NEW YORK (GenomeWeb News) – In a feat that may have implications for everything from forensics to securing the privacy of genome-wide association studies, a team of scientists from the Translational Genomics Institute (TGen) in Phoenix and the University of California at Los Angeles have developed a method for assessing complex DNA mixtures.
Their paper, appearing online today in PLoS Genetics, describes how they designed and tested an algorithm for pinpointing one individual’s DNA in a complex genetic mixture using high-density SNP data. Based on their results, they concluded that it’s possible to find an individual of interest in a mixture of hundreds or even thousands of people’s DNA — that, researchers say, could eventually open the door to a whole new way of gathering genetic evidence in law enforcement.
“Within the current forensics setting this is a new way of thinking,” senior author David Craig, associate director of TGen’s Neurogenomics Division, told GenomeWeb Daily News. “It is a fundamental shift in how people approach a crime scene.”
In the past, Craig explained, crime scene investigators couldn’t easily analyze genetic samples containing DNA from multiple people. Although there are some techniques available for teasing apart one person’s DNA from another, once DNA from more than two or three people was mixed together the data become muddled.
“In large part, forensically identifying whether a person is contributing less than 10 percent of the total genomic DNA to a mixture is not easily done, is difficult to automate, and is highly confounded with the inclusion of more individuals,” the team noted in the paper.
So they came up with a new approach for looking at complicated genetic mixtures: integrating allele intensity measurement data for hundreds of thousands of SNPs to characterize shifts in allele probe intensities, comparing the individual of interest to both a reference population and to the mixture.
The researchers tested this approach using a series of simulations followed by experimental validation on a set of complex DNA mixtures. With just 10,000 to 25,000 SNPs it was possible to identify a person of interest even if his or her DNA comprised less than one percent of the total DNA.

#### INPUT DATA:
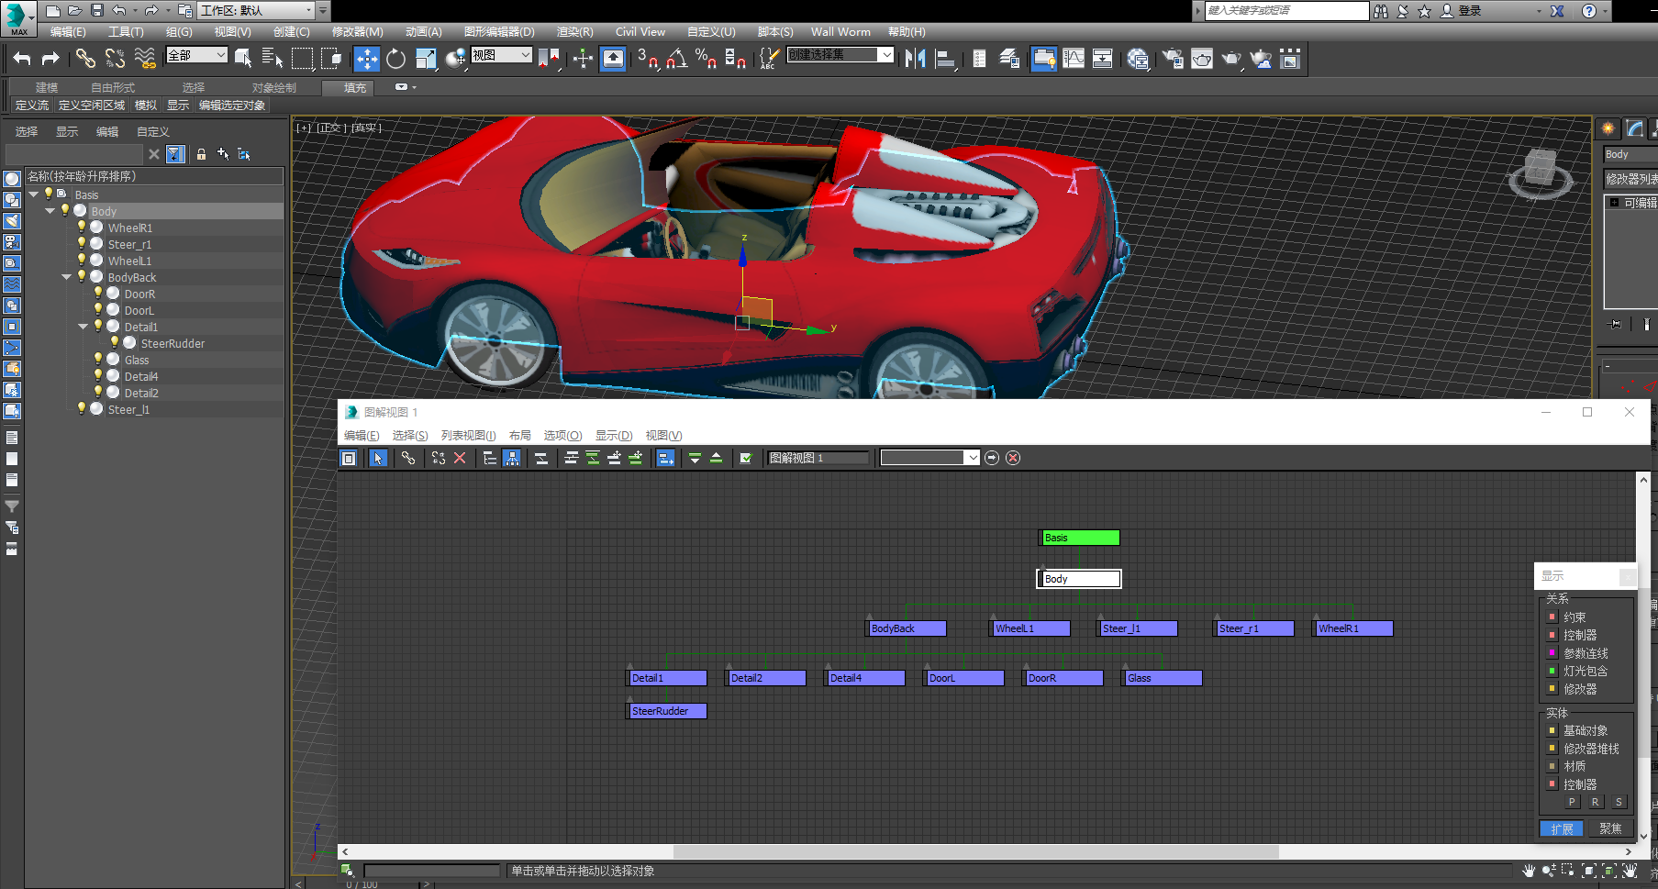Select the SteerRudder node in schematic view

#### ACTIVITY:
According to the article on DNA mixtures, why did the team develop a new approach for analyzing complicated genetic mixtures? Answer in one to three sentences. The material comes from a separate source.

#### RESPONSE TO THE TASK:
Earlier techniques could separate one person's DNA from another's, but once DNA from more than two or three people was mixed together, the data became muddled. The team also noted that identifying a person who contributes less than 10 percent of the total genomic DNA in a mixture is not easily done, is difficult to automate, and becomes highly confounded as more individuals are included.